Earth's Natural CO2 Vacuum Cleaners Unveiled

Utrecht University

Natural weathering processes are removing CO2 from the air in a wide range of environments across continents and ocean. Until recently these 'CO2 vacuum cleaners' were often studied separately, without properly examining their complex interactions. Now, an international team of earth scientists is proposing an integrated vision of the many factors that influence the removal of atmospheric CO2 from the highest mountain peaks to the deep ocean floor, including their various interactions. The so-called weathering continuum provides a much more complete picture on what controls and regulates the natural removal of CO2, which could help in the development of enhancing weathering techniques.
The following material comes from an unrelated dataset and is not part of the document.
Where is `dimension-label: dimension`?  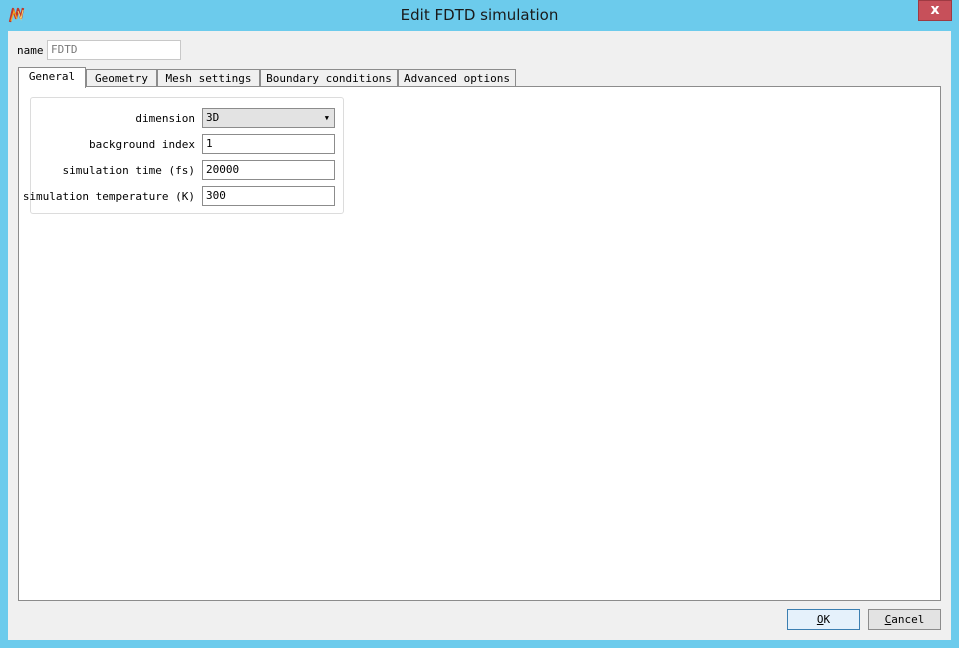
dimension-label: dimension is located at coordinates (165, 118).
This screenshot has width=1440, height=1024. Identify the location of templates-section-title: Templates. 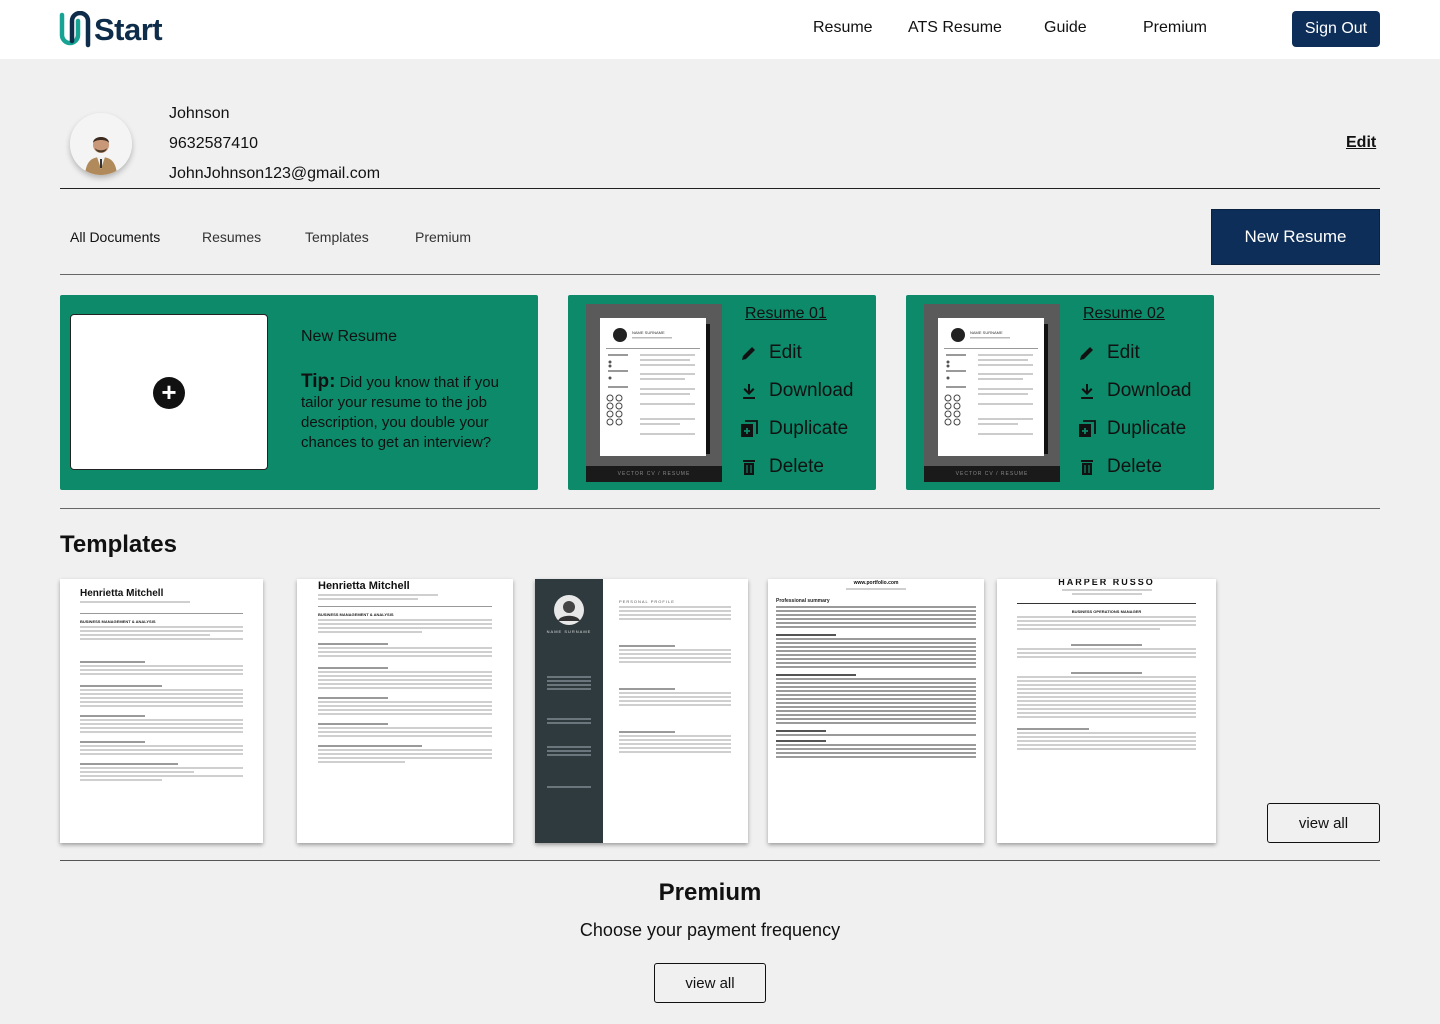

The type of rock worn away by wind and water, the chemical reactions that break down rocks and convert them into soils and muds: all of this influences the rate at which CO2 is removed naturally from the air and is stored in the soils or the ocean. The efficiency of these CO2 vacuum cleaners has varied substantially in the Earth's past, which had researchers puzzled for over a century.

Weathering Continuum

Viewing the numerous chemical reactions of minerals on land and in the ocean as a single entity - a weathering continuum - now emerges from a new research paper, published in Nature Geoscience, involving numerous experts from various disciplines. "The main conclusion from our work is that the various CO2 fluxes on land and in the ocean are very closely linked. This governs the efficiency of the removal of CO2 from the atmosphere," says Dr Gerrit Trapp-Müller, a postdoctoral researcher at the Georgia Institute of Technology and the lead author of the study, which he did when he was still affiliated with Utrecht University.

Previous research had already shown that it is possible that the natural weathering processes can practically come to a halt – and sometimes even reverse, when the ocean starts to emit CO2. "Using the analogy of the vacuum cleaner, if intense vacuum cleaning has already filled up the device's storage unit, it eventually becomes less effective in cleaning - and may even blow out the dust back into your flat."

Reducing greenhouse effect

Compared to emissions from human activities, the natural processes that remove CO2 are relatively slow. Could this new research help us harness these natural CO2 vacuums to reduce the still increasing amounts of greenhouse gases in the atmosphere?

'Enhanced weathering' technologies could help to get somewhere close to the 1.5 or 2.0°C targets of the Paris Agreement, agrees Trapp-Müller. But he also cautions: "If weathering accelerates in some place, it can have consequences for the rest of the chain and the net amount of carbon stored." The weathering continuum warns of unforeseen consequences of enhanced weathering sites, but also provides guidance for how to harness the full potential of these techniques.